Finally, by virtue of how it makes itself known to us in a mysterious and rationally unknowable way, this “something outside of ourselves” is considered “irrational.” Jung sometimes preferred the term “non-rational,” however, as the egoic mind has saddled the word “irrational” with negative connotations. To repeat and in so doing bring this post to a close, as Mythfire moves forward this year one of its thematic questions will continue to be this: in a world that puts such a premium on the rational scientific mind, how can we also increase our awareness of and appreciation for the role that the non-rational unconscious plays in our lives?

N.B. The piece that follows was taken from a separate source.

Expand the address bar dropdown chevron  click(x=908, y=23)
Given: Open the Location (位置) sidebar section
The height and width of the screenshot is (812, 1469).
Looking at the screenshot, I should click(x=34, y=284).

There is so much more to life, to “truth” and to being than most of us presume to “know” at any given moment. Perhaps attitudinal traits to continue fostering in 2011, then, include humility, curiosity, respect, and connectedness – whether it be connectedness to “a Higher Self” or to the person sitting next to you as you continue on your journey.
Next Post: Friday, January 14
 It’s important to repeat that Mythfire is not suggesting everyone should go out and read Murphy’s book or that it is somehow a necessary revelation for all people at all times. Rather, each synchronistic experience generally occurs at a given moment and is meaningfully directed, you might say, toward the person experiencing it. Relatedly, my initial reaction to Murphy’s book and its title is that the emphasis in the book is still on (increasing) one’s own possessions. In other words, ego-based desires. Even the title “Your Subconscious Mind” suggests the wielding of the subconscious as a tool for one’s personal ends. As an innocuous example, Nana told me that every night she tells herself what time she is going to wake up the next morning and she wakes up at that exact moment. Jung’s use of the word “unconscious,” however, rather than “subconscious” – and lacking the possessive “your” or the more anthropomorphic term “mind” — more accurately conveys both the otherness of the “power” involved and how on some level this otherness is ultimately unknowable and mysterious. Moreover, by using the term “the unconscious” (or elsewhere the “objective psyche” or “autonomous psyche”), Jung similarly conveys something of the “transcendent while immanent” nature of “the Higher Self.”
 Professor of Physics and Astronomy Victor Mansfield writes of a similar occurrence in Synchronicity, Science, and Soul-Making. In this “synchronistic interlude” – entitled “A Reading Invitation” – a copy of Jung’s volume Aion literally jumps off of a bookshelf on three separate occasions before the experiencer decides, in my words, “well, um, maybe I should open this book up.” See Mansfield pages 161-165. The frontispiece image from Aion is depicted above.